Delhi-based writer wins European prize for work on Khaps

Updated on: 15 January,2016 04:01 PM IST  | 
PTI |

Sensitive portrayal of life for young women facing the threat of the diktat of khap panchayats in Haryana has earned Ankita Anand, a journalist-writer based here, the European Commission's prestigious Lorenzo Natali Media Prize for 2015 (Asia-Pacific)

Delhi-based writer wins European prize for work on Khaps

New Delhi: Sensitive portrayal of life for young women facing the threat of the diktat of khap panchayats in Haryana has earned Ankita Anand, a journalist-writer based here, the European Commission's prestigious Lorenzo Natali Media Prize for 2015 (Asia-Pacific).


Travelling across the areas in Haryana where Khap bodies or caste councils had handed down fiats against women, she interviewed some of the Khap members and also talked to a cross-section of women, including prize-winning sports personalities, for their views on the pronouncements from kangaroo courts and the gender bias in society.

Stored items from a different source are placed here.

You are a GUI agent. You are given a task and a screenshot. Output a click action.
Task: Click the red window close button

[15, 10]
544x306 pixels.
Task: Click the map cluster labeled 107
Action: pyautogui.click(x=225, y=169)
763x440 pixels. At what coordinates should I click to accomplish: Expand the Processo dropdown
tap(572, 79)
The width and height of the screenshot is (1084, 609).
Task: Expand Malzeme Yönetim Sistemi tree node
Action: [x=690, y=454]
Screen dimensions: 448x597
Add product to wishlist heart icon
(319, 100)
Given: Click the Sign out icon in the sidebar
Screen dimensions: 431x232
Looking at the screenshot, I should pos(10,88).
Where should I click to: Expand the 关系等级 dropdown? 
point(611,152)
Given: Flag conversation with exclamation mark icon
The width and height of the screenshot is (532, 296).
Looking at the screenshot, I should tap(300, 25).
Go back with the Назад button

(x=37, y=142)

Anand's experience and efforts were contained in a write-up 'No Country for the New Woman' was published in the summer number (April-June 2015) of the quarterly magazine 'The Equator Line', which centred on the theme of women's freedom in India.


"For me, it was a journey into an unforgiving landscape where the woman is ordained to accept an unequal and unjust social arrangement," said Anand who received the award in Brussels.

Instituted by the European Commission, the 2015 edition of the Lorenzo Natali Media Prize was launched under the motto 'Today's stories can change our tomorrow', according to the Brussels-based secretariat.

Anand, a regular contributor to 'The Equator Line', is one of the nine winners out of around 1,400 contestants from around the world. The award entails a trophy and a money prize of 5000 euros.

"Ankita's writing is saturated with a deep concern over the festering gender bias in our culture and a rugged determination to challenge the social straitjackets," says The Equator Line Editor-in-Chief Bhaskar Roy.